Rızkullah Terbiyeli ile Özel Söyleşi
Değerli Okurlarım, hayatta olan ya da ebediyete intikal etmiş tüm insanların doğum günleri vardır. Toprağa verdiklerimizin de ölüm tarihlerini bilsek bile kutlama yapmayız, sadece “Anarız” ve “Ruhlarını Şad ederiz” o da yeterli.
Yaşadığımız her gün milyonlarca insanın doğum günüdür. Muhtemelen çok büyük bölümü, bu özel günlerini şu veya bu nedenle kutlamazlar, kutlayamazlar.
Doğum günlerini sessiz düşünenler “Yere Sağlam Basmayanlardır” Toy düğün gerekmez ama insan şöyle bir silkinmeli, titremeli ve kendine gelmeli. “Ben bugün doğmuşum, bugün benim doğum günüm. Yüreğimdeki volkanı taşırmalıyım” buna benzer şeyler düşünüp uygulayabilmeli. Her şeyi tadında bırakarak… Evine balık almışsan, bulut renkli lezzeti ayran içerek mi yiyeceksin? Neyse…
Hıristiyan Âleminin büyük çoğunluğu Hz. İsa’nın doğumunu 24-25 Aralık’ta kutluyordu. Belli bir bölümü de Jülyen ve Gregoryen takvimleri arasındaki farktan dolayı 6 Ocak’ta idrak ediyorlar. Ne gam efendim… 6 Ocak bana daha sempatik ve sıcak geliyor. 6 Ocak bile ikinci Noel’dir ve sevgili bir dostumun da doğum günüdür. Sayın Rızkullah Terbiyeli’nin doğum gününü en iyi dileklerimle kutlar, bir yaş daha gençleştiğini tüm dostlara duyururum.
Rızkullah Terbiyeli ile 14 yıldır kesintisiz beraberliğimiz vardır. Zira aynı gazeteye hizmet vermekteyiz. Uzun yıllar aynı minval üzere devam edeceğini ümit etmekteyim. Bu nedenle de, abartılı olamam, istismar edemem zaten bunlar benim lügatimde yoktur ve beni tanıyanlar çok iyi bilirler. Bundan dolayıdır ki, bir soru ile sohbetimizi noktalayacağım. Gönül Köşemdeki şiirimde de haddimi aşmadım ve Rızkullah Terbiyeli’yi en mütevazı biçimde sizlere yansıtmaya çalıştım…
-Sn.

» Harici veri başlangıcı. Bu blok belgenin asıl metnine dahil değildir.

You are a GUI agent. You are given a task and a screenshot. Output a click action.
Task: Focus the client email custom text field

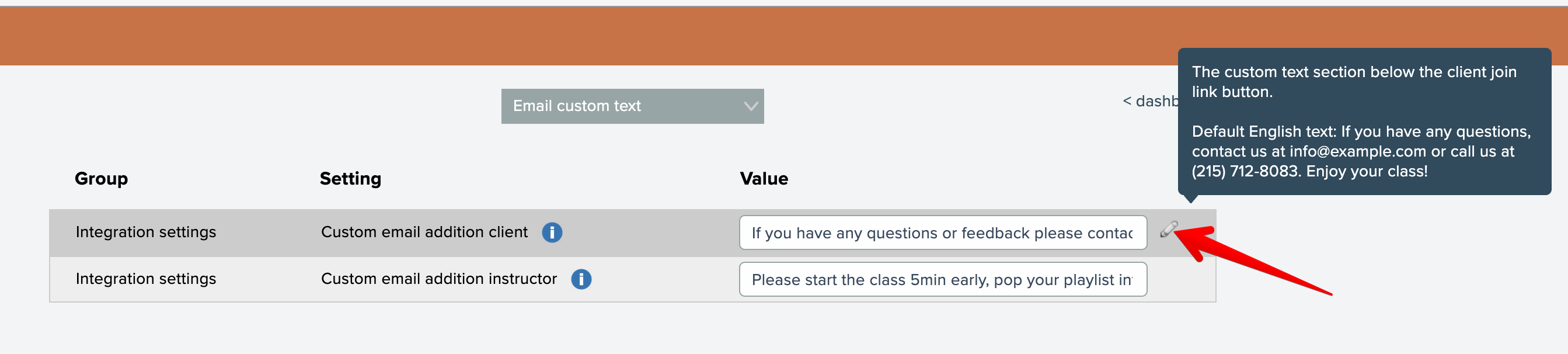point(942,232)

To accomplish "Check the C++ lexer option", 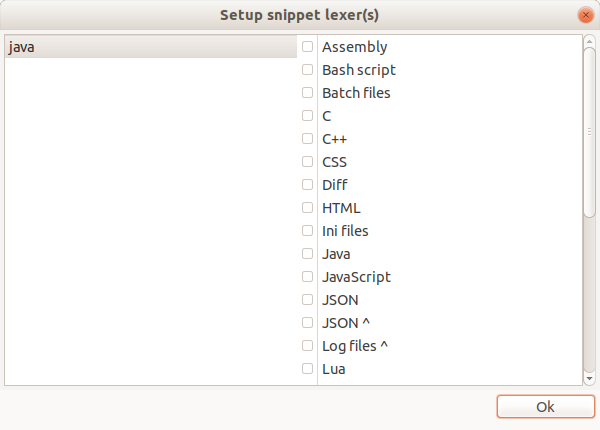I will (308, 139).
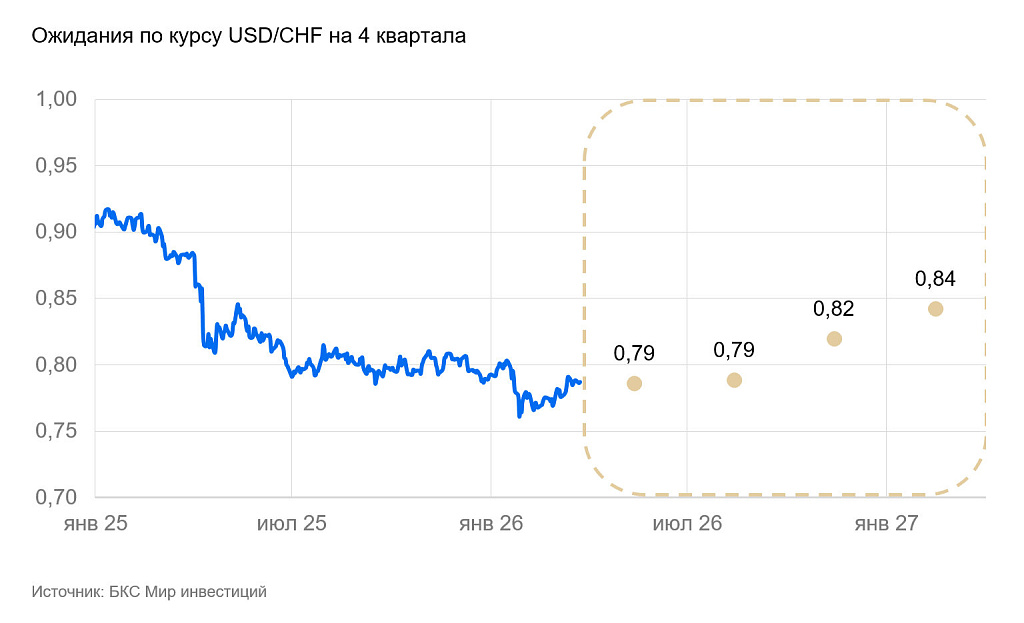Click the 'янв 27' x-axis label

coord(887,524)
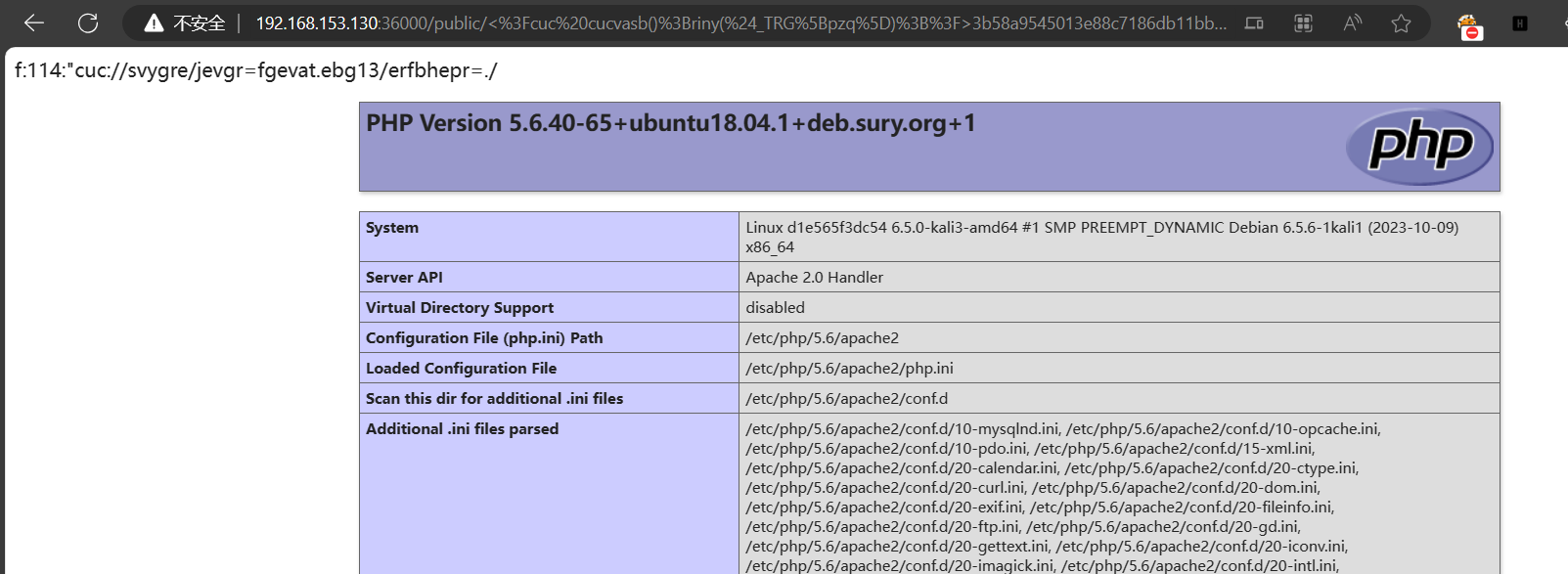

Terbiyeli, İskenderun Gazetesi ile bugünlere nasıl geldiniz?
-Sn. Çulcuoğlu, bu söyleşiyi düşünüp de gündeme getirdiğiniz için teşekkür ederim. 1942 doğumluyum ve 72’nci yaşımı idrak ettim. Doğum günümde beni hatırlayan dostlarıma şükranlarımı sunarım. Bu gazetenin (İskenderun Gazetesi) kurucusu değilim. Kurucumuz şu anda rahmet ve saygı ile andığımız Suphi Levent’tir.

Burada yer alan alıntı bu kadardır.